**Exercise requirements**
- A) From the feature store article, write out the passage that begins at the words "When you train a model using" and ends after the words "with feature tables.".
- B) Quote each sentence in the feature store article that contains the phrase "you can".
- C) For each statement, say whether the feature store article supports it, and quote the words that decide it: (i) The limit on tables is 100. (ii) Lineage can be viewed in Catalog Explorer. (iii) Batch inference with feature tables can be done through MLflow.

**Source text**
----
Use features to train models
This article describes how you can train models using Feature Engineering in Unity Catalog or the local Workspace Feature Store. You must first create a training dataset, which defines the features to use and how to join them. Then, when you train a model, the model retains references to the features.
When you train a model using Feature Engineering in Unity Catalog, you can view the model’s lineage in Catalog Explorer. Tables and functions that were used to create the model are automatically tracked and displayed. See Feature governance and lineage.
When you use the model for inference, you can choose to have it retrieve feature values from the feature store. Feature store models are also compatible with the MLflow pyfunc interface, so you can use MLflow to perform batch inference with feature tables.
A model can use at most 50 tables and 100 functions for training.
----
**Supplied data**
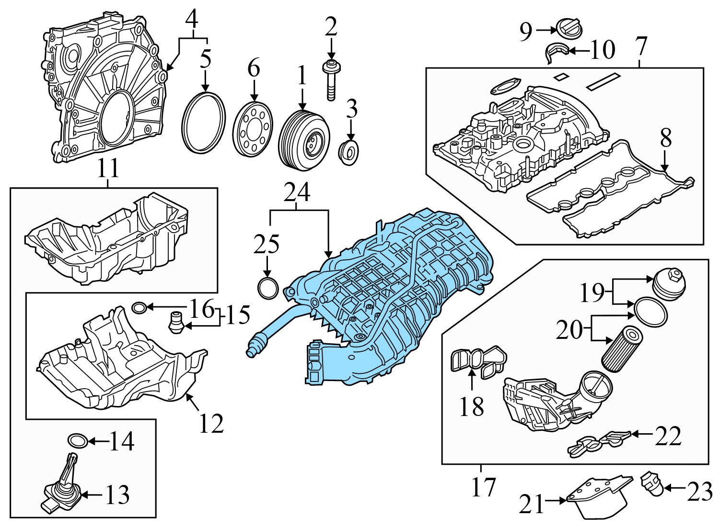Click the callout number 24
pos(297,193)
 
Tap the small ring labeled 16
pos(139,307)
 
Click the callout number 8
pos(665,139)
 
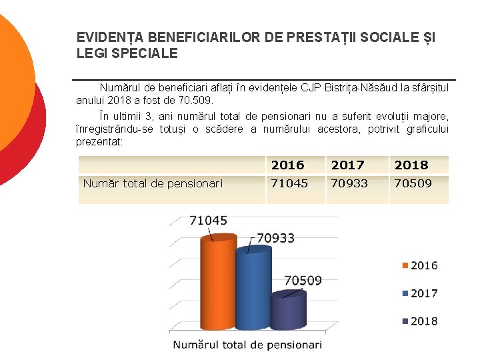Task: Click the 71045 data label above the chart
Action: click(208, 220)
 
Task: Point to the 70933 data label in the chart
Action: click(275, 238)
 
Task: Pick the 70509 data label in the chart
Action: click(303, 281)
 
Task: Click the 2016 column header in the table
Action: click(287, 165)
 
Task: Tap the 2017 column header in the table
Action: click(347, 165)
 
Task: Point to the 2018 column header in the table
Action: click(411, 165)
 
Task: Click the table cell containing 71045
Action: click(289, 183)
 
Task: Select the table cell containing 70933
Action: click(349, 183)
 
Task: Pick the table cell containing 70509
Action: click(413, 183)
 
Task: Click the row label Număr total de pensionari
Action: click(153, 184)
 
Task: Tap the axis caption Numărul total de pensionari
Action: click(247, 345)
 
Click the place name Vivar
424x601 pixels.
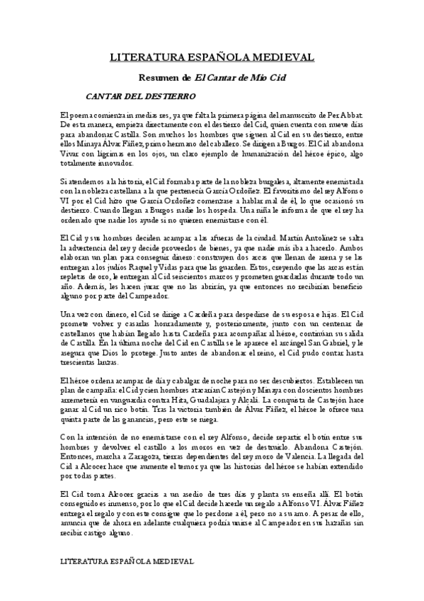point(70,152)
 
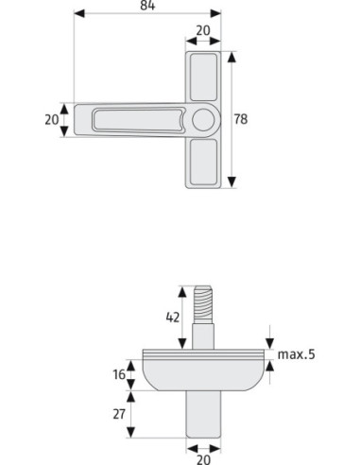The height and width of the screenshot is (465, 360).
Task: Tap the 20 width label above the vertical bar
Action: [x=203, y=30]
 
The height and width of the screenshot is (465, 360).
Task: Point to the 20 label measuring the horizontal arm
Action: [x=52, y=120]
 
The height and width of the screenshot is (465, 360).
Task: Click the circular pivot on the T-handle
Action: [x=203, y=120]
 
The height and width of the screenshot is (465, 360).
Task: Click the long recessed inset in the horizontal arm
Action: [x=133, y=120]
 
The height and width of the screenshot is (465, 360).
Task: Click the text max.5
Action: [x=296, y=355]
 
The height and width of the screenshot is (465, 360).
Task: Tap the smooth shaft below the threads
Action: [x=203, y=336]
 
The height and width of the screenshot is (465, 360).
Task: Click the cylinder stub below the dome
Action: [x=203, y=416]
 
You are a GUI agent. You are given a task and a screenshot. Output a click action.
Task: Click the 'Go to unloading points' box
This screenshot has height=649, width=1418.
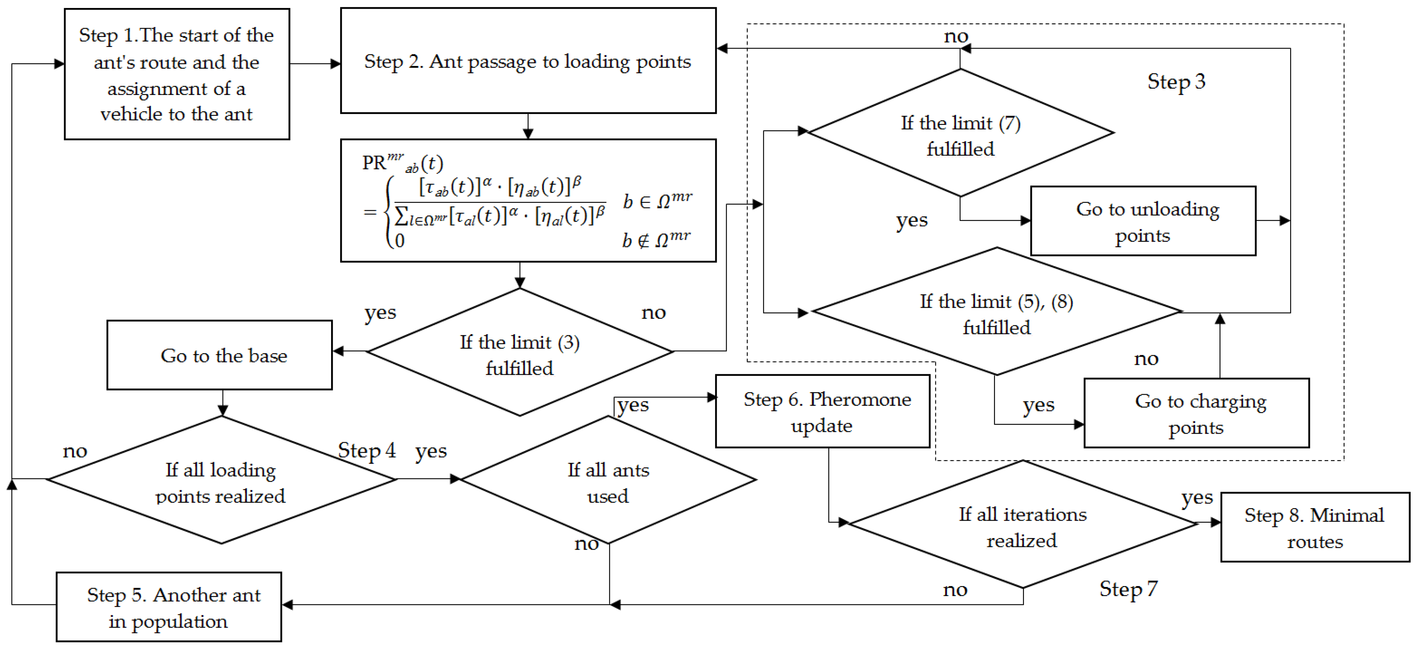point(1143,221)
----
**Answers for the tasks**
- A)
When you train a model using Feature Engineering in Unity Catalog, you can view the model’s lineage in Catalog Explorer. Tables and functions that were used to create the model are automatically tracked and displayed. See Feature governance and lineage.
When you use the model for inference, you can choose to have it retrieve feature values from the feature store. Feature store models are also compatible with the MLflow pyfunc interface, so you can use MLflow to perform batch inference with feature tables.

- B)
- "This article describes how you can train models using Feature Engineering in Unity Catalog or the local Workspace Feature Store."
- "When you train a model using Feature Engineering in Unity Catalog, you can view the model’s lineage in Catalog Explorer."
- "When you use the model for inference, you can choose to have it retrieve feature values from the feature store."
- "Feature store models are also compatible with the MLflow pyfunc interface, so you can use MLflow to perform batch inference with feature tables."

- C)
(i) No: "A model can use at most 50 tables and 100 functions for training."
(ii) Yes: "you can view the model’s lineage in Catalog Explorer"
(iii) Yes: "so you can use MLflow to perform batch inference with feature tables"